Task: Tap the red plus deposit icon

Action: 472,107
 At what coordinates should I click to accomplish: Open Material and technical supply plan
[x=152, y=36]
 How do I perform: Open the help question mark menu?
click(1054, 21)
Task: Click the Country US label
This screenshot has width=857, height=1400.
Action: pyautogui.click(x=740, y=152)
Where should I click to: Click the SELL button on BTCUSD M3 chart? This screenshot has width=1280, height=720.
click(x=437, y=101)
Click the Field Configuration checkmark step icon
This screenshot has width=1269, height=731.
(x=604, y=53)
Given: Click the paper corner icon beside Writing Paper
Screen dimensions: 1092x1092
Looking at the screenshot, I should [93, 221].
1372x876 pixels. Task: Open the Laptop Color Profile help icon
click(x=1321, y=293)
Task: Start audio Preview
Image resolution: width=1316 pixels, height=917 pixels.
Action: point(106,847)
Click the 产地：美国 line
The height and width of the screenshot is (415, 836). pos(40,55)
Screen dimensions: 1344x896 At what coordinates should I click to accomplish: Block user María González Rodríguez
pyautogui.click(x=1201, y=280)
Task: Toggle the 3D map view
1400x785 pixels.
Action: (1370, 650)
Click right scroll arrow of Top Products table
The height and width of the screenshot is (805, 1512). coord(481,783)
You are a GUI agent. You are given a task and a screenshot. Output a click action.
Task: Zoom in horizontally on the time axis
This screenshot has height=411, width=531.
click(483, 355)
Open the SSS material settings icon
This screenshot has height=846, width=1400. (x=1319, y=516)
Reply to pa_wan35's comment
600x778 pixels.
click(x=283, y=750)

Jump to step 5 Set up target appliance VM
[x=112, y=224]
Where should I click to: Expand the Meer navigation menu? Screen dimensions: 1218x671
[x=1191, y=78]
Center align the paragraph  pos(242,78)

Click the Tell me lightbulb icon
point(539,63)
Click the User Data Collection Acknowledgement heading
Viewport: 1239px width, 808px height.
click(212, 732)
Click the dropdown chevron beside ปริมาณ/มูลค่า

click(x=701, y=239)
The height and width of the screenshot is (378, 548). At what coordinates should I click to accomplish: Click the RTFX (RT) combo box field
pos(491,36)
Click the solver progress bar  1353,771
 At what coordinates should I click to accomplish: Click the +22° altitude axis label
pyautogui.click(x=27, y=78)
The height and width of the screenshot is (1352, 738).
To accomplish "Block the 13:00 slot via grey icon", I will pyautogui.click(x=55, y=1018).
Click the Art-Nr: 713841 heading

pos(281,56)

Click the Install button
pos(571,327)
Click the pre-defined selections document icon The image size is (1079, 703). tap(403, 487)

▶ REQUIREMENT: All of the material above should be repeated exactly.

▶ PROBLEM SOLUTION:
Task: Tap the red plus deposit icon

Action: 472,107
 At what coordinates should I click to accomplish: Open Material and technical supply plan
[x=152, y=36]
 How do I perform: Open the help question mark menu?
click(1054, 21)
Task: Click the Country US label
This screenshot has width=857, height=1400.
Action: pyautogui.click(x=740, y=152)
Where should I click to: Click the SELL button on BTCUSD M3 chart? This screenshot has width=1280, height=720.
click(x=437, y=101)
Click the Field Configuration checkmark step icon
This screenshot has width=1269, height=731.
(x=604, y=53)
Given: Click the paper corner icon beside Writing Paper
Screen dimensions: 1092x1092
Looking at the screenshot, I should [93, 221].
1372x876 pixels. Task: Open the Laptop Color Profile help icon
click(x=1321, y=293)
Task: Start audio Preview
Image resolution: width=1316 pixels, height=917 pixels.
Action: point(106,847)
Click the 产地：美国 line
The height and width of the screenshot is (415, 836). pos(40,55)
Screen dimensions: 1344x896 At what coordinates should I click to accomplish: Block user María González Rodríguez
pyautogui.click(x=1201, y=280)
Task: Toggle the 3D map view
1400x785 pixels.
Action: (1370, 650)
Click right scroll arrow of Top Products table
The height and width of the screenshot is (805, 1512). coord(481,783)
You are a GUI agent. You are given a task and a screenshot. Output a click action.
Task: Zoom in horizontally on the time axis
This screenshot has height=411, width=531.
click(483, 355)
Open the SSS material settings icon
This screenshot has height=846, width=1400. (x=1319, y=516)
Reply to pa_wan35's comment
600x778 pixels.
click(x=283, y=750)

Jump to step 5 Set up target appliance VM
[x=112, y=224]
Where should I click to: Expand the Meer navigation menu? Screen dimensions: 1218x671
[x=1191, y=78]
Center align the paragraph  pos(242,78)

Click the Tell me lightbulb icon
point(539,63)
Click the User Data Collection Acknowledgement heading
Viewport: 1239px width, 808px height.
click(212, 732)
Click the dropdown chevron beside ปริมาณ/มูลค่า

click(x=701, y=239)
The height and width of the screenshot is (378, 548). At what coordinates should I click to accomplish: Click the RTFX (RT) combo box field
pos(491,36)
Click the solver progress bar  1353,771
 At what coordinates should I click to accomplish: Click the +22° altitude axis label
pyautogui.click(x=27, y=78)
The height and width of the screenshot is (1352, 738).
To accomplish "Block the 13:00 slot via grey icon", I will pyautogui.click(x=55, y=1018).
Click the Art-Nr: 713841 heading

pos(281,56)

Click the Install button
pos(571,327)
Click the pre-defined selections document icon The image size is (1079, 703). tap(403, 487)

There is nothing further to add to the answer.